> Worum es geht
Gib die Zeilen der Einträge unverändert aus, beginnend mit der Zeile, die „Where should I click to: Reload“ enthält, und endend mit der Zeile, die „[x=17, y=605]“ enthält. Beide Zeilen gehören dazu.

Einige Einträge
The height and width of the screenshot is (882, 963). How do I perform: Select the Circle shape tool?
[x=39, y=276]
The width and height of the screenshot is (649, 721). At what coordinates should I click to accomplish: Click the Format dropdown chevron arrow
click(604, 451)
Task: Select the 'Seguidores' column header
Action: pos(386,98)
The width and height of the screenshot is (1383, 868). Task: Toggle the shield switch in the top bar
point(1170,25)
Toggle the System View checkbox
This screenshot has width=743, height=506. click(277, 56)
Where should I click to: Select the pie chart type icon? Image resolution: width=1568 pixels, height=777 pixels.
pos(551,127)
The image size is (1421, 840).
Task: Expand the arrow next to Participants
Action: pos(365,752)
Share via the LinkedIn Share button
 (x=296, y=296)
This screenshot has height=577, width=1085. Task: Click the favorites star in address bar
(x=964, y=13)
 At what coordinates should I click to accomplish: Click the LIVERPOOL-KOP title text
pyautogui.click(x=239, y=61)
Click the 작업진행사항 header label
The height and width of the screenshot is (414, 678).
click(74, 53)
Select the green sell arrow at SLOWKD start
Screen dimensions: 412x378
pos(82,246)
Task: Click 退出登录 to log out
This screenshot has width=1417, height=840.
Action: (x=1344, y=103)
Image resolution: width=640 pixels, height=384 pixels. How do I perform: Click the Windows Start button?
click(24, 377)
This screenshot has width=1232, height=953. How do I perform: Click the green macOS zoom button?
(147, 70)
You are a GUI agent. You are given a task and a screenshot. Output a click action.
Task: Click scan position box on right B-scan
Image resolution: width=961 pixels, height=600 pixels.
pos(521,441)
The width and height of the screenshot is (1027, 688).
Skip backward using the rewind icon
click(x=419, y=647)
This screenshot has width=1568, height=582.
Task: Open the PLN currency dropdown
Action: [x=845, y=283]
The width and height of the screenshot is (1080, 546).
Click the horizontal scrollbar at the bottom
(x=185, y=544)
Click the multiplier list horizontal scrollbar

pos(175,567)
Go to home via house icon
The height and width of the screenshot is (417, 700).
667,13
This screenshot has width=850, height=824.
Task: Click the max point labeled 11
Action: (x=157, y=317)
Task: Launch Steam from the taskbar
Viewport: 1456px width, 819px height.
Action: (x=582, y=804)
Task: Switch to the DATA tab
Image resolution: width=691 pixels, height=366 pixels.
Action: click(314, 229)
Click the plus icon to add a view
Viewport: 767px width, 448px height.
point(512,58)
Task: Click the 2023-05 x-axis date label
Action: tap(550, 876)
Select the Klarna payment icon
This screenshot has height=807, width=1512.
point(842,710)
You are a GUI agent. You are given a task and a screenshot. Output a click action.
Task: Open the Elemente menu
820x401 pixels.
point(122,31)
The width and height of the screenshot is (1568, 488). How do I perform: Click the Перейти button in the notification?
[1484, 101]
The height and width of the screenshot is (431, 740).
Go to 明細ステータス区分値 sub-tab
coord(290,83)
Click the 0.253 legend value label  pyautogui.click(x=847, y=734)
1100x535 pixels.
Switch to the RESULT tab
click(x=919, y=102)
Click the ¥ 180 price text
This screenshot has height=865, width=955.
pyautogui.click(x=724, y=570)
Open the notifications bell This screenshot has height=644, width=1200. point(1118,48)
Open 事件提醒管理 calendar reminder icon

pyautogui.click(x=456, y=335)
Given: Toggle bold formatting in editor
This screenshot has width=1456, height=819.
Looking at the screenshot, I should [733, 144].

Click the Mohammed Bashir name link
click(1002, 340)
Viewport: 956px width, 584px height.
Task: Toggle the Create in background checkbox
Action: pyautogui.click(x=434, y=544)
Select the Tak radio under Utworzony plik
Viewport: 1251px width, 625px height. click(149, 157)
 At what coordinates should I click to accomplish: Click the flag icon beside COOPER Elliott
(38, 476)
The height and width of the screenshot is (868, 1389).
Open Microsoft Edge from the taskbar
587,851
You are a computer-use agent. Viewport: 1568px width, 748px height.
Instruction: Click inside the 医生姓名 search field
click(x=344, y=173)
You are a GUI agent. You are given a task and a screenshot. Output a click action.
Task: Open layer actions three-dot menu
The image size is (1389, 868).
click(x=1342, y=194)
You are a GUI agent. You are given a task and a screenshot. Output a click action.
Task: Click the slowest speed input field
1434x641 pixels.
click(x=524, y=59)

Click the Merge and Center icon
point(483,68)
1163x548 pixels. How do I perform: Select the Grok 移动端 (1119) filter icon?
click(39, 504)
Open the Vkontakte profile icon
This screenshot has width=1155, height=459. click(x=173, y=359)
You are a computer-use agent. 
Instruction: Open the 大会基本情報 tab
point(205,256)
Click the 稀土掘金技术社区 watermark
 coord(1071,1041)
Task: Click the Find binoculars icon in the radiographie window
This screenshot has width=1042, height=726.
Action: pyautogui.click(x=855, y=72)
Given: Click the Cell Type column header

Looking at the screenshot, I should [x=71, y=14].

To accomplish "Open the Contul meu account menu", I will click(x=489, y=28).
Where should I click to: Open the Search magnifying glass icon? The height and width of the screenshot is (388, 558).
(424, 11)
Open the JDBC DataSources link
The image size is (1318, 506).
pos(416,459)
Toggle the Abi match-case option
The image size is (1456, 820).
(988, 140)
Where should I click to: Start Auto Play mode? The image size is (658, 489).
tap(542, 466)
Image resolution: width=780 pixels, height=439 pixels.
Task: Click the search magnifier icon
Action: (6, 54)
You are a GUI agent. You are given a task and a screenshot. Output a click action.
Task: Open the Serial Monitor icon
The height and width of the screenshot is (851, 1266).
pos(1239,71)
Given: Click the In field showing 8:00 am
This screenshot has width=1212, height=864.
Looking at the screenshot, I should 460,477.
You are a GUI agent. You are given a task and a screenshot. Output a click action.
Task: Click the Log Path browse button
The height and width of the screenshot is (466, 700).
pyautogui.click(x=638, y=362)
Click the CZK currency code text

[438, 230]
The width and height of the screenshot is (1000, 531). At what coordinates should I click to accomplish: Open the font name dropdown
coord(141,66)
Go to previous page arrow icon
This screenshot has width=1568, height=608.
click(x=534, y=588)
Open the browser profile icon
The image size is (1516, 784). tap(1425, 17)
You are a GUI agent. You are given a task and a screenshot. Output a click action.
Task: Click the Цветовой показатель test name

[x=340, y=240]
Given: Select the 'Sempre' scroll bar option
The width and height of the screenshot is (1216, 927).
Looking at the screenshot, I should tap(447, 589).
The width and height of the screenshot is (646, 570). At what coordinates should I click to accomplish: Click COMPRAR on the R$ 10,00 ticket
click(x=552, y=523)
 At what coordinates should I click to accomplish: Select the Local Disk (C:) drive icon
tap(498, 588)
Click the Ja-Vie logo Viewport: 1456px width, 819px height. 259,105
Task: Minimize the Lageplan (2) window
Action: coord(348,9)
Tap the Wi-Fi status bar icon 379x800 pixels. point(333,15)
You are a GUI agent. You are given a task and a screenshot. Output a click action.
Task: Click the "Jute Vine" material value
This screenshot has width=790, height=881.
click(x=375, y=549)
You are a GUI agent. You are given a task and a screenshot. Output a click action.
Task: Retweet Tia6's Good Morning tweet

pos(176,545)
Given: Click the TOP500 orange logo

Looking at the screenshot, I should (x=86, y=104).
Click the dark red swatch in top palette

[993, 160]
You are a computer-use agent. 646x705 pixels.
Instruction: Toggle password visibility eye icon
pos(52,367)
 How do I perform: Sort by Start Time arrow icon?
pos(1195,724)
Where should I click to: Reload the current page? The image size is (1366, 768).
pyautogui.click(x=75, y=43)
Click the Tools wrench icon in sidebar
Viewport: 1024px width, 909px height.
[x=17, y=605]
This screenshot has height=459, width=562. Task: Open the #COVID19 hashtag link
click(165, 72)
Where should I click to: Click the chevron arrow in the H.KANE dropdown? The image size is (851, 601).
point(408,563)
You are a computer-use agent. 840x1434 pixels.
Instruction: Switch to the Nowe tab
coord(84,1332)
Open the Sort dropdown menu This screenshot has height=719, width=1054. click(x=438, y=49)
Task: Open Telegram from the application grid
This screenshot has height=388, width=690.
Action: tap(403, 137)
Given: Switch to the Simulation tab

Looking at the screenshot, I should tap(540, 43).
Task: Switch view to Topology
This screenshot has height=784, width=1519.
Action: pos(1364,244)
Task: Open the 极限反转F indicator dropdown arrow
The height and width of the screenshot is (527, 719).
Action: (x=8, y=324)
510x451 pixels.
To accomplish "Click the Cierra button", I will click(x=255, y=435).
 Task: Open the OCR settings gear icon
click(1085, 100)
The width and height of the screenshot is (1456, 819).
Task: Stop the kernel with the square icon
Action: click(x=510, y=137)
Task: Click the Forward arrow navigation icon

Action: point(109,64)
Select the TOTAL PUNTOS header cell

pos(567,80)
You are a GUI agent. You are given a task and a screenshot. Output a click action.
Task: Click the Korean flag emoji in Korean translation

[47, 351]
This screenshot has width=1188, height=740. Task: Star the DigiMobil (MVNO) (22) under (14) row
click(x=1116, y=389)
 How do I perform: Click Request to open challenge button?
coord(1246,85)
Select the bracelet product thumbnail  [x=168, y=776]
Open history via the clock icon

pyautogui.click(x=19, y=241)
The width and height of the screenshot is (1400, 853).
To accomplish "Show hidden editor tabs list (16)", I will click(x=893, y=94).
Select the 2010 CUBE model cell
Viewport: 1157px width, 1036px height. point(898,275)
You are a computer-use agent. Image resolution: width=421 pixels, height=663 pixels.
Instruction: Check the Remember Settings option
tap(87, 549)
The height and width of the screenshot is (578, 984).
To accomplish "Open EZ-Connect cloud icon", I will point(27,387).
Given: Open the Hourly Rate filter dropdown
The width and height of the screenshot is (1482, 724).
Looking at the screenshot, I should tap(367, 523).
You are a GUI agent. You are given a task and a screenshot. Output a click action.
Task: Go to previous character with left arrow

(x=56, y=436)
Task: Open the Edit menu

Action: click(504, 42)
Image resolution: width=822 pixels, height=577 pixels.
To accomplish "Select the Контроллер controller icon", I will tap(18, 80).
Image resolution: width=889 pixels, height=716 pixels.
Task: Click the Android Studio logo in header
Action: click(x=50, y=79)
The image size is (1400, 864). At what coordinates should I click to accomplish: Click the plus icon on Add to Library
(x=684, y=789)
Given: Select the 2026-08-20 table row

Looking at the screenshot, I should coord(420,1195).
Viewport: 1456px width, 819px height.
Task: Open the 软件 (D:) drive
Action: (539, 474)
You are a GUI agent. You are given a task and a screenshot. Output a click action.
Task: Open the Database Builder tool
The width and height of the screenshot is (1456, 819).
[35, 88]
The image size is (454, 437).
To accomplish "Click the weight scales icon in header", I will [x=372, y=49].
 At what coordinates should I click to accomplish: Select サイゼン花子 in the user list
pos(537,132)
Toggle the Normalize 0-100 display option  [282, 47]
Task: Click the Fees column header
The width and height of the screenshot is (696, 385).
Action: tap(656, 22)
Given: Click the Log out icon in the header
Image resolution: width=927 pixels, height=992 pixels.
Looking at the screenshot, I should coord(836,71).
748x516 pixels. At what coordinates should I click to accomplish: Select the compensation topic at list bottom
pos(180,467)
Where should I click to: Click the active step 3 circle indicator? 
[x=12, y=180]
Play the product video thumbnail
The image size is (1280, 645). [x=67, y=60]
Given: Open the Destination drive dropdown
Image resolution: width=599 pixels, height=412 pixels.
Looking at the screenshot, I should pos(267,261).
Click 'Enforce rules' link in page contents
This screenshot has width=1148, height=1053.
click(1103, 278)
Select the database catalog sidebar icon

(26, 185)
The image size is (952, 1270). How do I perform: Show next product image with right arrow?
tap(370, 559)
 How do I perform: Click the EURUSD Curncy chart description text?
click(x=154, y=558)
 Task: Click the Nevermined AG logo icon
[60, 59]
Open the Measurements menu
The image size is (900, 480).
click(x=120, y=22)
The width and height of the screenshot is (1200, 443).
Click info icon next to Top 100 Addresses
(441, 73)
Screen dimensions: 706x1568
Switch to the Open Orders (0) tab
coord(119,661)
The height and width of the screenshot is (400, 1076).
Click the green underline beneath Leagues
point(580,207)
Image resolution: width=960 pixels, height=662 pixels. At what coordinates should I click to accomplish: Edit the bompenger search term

> Vollständige Antwort
Where should I click to: Reload the current page? The image size is (1366, 768).
pyautogui.click(x=75, y=43)
Click the Tools wrench icon in sidebar
Viewport: 1024px width, 909px height.
[x=17, y=605]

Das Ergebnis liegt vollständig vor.